**Exercise:** Can you turn the records from the line containing "You are a computer-use agent. The image size is (927, 534)." through the line containing "(x=308, y=87)", both ends included, into a JSON list of strings with one string per line and any blank lines left out?
*-*-*
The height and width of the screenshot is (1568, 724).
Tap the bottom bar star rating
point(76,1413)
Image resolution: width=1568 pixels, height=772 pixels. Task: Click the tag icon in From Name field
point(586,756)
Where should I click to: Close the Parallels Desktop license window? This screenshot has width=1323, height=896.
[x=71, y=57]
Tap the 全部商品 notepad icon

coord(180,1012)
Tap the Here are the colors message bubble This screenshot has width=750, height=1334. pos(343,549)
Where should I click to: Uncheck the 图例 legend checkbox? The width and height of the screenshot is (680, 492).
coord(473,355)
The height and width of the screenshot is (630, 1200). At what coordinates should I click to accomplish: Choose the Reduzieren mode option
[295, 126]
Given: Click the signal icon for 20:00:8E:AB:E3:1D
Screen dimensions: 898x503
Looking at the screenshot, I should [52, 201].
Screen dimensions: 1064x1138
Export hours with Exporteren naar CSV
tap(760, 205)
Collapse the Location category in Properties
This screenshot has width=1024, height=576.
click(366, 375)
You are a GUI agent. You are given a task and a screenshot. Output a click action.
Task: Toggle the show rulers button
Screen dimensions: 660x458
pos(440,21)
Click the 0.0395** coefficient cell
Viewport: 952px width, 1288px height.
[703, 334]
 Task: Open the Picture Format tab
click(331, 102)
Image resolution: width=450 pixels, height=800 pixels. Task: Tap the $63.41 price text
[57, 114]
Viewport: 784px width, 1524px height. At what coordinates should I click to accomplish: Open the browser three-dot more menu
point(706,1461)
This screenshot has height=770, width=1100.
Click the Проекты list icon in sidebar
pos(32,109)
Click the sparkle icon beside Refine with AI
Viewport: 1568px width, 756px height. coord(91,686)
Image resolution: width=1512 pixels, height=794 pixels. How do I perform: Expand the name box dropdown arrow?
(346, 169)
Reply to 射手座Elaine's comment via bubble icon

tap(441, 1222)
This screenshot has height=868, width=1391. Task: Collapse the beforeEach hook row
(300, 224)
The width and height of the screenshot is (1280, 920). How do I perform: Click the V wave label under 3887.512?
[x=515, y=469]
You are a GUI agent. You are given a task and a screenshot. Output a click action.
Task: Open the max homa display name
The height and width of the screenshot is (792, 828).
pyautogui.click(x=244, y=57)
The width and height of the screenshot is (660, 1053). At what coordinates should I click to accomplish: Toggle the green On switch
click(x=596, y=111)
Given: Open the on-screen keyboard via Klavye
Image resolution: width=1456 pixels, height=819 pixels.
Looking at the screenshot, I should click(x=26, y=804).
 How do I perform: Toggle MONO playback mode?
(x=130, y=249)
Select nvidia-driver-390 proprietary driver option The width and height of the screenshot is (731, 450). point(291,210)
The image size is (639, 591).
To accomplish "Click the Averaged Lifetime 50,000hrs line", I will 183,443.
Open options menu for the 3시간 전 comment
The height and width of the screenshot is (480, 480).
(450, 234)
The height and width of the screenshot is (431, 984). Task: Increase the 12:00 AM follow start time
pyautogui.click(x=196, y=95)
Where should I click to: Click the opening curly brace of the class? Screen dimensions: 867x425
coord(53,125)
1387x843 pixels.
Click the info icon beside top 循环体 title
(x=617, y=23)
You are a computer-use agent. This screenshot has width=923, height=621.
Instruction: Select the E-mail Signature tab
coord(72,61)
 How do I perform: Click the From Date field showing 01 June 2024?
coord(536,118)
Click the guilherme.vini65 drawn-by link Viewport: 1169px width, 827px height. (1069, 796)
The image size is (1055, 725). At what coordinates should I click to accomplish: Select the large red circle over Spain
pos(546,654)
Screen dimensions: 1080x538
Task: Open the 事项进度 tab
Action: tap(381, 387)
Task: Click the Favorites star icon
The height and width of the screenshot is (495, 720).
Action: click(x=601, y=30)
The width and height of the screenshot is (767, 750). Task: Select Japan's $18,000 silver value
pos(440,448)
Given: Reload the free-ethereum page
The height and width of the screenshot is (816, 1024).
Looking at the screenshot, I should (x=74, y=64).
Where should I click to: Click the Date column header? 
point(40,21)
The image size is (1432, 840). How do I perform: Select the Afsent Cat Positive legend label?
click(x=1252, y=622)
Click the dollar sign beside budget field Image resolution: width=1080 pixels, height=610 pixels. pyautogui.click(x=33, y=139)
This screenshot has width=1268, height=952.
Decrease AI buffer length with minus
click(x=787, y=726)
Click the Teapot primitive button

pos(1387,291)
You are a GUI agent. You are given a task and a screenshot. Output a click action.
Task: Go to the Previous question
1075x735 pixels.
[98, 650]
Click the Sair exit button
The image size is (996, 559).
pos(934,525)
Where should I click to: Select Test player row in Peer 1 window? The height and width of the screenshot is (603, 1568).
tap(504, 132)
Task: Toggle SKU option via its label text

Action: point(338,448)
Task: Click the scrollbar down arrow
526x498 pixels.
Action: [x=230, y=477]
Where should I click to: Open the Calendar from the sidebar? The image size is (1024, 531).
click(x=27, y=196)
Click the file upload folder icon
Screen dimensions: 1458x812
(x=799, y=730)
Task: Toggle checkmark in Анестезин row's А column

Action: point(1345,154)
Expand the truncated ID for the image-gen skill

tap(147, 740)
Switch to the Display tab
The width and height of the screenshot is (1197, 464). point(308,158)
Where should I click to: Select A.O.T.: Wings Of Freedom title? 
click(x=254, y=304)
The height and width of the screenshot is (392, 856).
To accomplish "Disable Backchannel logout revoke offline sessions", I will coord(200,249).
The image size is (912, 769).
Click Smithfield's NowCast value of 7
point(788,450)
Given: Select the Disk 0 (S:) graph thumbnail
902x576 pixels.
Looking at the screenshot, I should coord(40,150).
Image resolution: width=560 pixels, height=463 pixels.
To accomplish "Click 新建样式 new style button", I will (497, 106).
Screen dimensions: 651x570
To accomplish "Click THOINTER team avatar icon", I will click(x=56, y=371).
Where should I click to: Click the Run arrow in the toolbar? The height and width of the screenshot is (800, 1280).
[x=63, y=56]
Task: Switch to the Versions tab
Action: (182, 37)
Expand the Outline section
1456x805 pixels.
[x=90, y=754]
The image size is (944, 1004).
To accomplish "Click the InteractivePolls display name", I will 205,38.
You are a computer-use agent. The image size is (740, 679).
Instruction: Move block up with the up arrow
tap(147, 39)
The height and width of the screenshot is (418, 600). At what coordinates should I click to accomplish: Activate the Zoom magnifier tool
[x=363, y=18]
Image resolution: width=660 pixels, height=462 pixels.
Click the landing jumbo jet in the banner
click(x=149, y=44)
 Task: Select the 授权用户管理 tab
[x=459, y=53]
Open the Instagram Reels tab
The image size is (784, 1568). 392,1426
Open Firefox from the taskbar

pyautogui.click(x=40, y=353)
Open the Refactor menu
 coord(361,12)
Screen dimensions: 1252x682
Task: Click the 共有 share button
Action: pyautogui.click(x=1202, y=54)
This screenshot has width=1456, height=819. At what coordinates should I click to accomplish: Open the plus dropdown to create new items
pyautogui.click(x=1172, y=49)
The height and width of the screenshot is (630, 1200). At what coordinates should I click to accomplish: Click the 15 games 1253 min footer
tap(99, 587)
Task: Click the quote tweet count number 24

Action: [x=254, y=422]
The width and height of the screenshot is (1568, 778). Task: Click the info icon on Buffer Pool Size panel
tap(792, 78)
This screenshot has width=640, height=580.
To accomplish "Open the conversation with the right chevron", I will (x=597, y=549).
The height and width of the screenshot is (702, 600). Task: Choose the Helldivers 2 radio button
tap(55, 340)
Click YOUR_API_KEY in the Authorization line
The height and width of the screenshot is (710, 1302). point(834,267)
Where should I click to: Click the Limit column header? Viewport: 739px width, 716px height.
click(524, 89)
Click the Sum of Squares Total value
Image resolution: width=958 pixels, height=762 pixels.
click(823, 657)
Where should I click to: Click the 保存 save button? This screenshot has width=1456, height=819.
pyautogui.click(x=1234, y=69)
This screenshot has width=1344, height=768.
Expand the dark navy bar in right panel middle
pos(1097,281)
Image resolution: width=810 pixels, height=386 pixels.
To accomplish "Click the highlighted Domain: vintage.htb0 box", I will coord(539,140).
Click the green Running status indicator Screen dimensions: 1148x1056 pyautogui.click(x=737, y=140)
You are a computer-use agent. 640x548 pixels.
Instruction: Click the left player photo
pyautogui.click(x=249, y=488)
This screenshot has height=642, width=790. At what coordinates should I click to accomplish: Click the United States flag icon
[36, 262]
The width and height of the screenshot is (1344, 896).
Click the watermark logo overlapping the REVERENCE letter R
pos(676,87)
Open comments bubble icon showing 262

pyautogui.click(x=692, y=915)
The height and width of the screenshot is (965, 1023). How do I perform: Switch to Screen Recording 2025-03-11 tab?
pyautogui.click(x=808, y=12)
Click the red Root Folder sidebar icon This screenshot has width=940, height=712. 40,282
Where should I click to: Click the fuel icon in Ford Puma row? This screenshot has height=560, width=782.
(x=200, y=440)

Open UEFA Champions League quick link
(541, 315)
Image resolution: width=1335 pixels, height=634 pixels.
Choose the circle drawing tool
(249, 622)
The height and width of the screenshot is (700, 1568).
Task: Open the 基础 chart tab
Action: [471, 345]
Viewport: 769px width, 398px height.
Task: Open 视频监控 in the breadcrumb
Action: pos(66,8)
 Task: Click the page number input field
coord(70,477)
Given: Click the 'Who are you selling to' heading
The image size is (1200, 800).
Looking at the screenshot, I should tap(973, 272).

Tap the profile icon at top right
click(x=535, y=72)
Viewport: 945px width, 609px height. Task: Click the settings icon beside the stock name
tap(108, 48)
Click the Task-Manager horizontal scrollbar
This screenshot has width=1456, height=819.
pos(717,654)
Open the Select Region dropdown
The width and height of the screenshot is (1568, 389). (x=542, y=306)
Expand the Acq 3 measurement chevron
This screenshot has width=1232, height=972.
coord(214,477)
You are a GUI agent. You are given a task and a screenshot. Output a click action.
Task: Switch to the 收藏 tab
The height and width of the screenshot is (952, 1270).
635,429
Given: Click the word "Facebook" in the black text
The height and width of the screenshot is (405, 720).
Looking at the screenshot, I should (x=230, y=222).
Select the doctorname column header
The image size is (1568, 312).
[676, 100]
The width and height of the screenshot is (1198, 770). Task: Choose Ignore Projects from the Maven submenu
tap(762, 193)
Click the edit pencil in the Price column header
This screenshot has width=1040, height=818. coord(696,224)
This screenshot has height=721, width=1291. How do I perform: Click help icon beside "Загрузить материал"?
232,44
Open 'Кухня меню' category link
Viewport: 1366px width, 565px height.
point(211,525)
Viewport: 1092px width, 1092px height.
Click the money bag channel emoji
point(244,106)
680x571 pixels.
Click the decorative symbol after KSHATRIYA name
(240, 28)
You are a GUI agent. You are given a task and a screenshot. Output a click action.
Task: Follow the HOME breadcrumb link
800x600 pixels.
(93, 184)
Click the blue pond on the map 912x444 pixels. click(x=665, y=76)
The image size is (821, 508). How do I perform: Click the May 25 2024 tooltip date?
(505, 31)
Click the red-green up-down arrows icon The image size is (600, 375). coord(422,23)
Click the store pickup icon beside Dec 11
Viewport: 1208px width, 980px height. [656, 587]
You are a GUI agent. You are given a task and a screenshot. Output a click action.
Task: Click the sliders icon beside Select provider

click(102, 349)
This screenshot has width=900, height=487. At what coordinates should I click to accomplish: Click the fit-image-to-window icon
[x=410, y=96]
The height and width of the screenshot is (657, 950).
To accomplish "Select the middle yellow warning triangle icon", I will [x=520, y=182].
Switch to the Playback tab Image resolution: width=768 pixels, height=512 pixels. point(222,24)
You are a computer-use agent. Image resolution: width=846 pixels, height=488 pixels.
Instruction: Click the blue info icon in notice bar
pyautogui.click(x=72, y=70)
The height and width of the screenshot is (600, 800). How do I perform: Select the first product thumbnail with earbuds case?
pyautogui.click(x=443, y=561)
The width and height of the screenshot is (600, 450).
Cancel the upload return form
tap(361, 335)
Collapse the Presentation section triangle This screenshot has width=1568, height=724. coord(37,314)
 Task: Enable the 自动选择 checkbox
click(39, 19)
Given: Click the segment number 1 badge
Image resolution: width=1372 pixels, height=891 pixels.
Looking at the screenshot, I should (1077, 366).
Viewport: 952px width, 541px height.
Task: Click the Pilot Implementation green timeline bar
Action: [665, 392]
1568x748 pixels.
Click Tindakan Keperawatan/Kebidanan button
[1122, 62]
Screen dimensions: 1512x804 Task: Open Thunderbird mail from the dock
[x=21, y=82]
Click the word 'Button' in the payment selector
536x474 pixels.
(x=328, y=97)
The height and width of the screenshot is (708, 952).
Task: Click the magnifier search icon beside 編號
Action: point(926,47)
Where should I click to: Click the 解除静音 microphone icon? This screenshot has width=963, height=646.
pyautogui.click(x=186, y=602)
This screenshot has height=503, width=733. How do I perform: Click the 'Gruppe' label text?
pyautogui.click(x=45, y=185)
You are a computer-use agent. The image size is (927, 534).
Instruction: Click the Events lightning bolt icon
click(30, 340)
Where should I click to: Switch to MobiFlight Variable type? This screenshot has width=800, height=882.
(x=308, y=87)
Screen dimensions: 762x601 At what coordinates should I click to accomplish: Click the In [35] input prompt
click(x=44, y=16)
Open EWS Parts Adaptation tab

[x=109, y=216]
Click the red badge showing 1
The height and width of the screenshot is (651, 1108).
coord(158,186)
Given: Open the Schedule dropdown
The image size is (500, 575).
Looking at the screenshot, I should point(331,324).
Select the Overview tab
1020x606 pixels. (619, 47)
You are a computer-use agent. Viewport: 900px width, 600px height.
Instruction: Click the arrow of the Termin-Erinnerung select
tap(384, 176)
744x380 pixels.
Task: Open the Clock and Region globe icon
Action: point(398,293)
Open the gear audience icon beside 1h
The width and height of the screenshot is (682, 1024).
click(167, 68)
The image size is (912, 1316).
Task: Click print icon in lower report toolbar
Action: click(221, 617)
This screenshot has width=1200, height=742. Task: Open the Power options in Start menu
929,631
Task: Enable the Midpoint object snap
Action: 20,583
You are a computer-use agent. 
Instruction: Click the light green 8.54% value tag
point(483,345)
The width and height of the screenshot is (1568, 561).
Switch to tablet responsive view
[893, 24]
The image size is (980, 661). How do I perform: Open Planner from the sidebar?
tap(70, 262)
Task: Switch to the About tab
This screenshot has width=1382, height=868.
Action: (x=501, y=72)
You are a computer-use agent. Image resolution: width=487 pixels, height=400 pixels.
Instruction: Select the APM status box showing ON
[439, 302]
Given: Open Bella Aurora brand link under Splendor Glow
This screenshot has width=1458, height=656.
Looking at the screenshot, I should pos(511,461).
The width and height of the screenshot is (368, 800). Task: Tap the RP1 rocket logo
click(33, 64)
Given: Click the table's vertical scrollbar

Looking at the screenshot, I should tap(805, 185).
*-*-*
**Response:**
[
  "You are a computer-use agent. The image size is (927, 534).",
  "Instruction: Click the Events lightning bolt icon",
  "click(30, 340)",
  "Where should I click to: Switch to MobiFlight Variable type? This screenshot has width=800, height=882.",
  "(x=308, y=87)"
]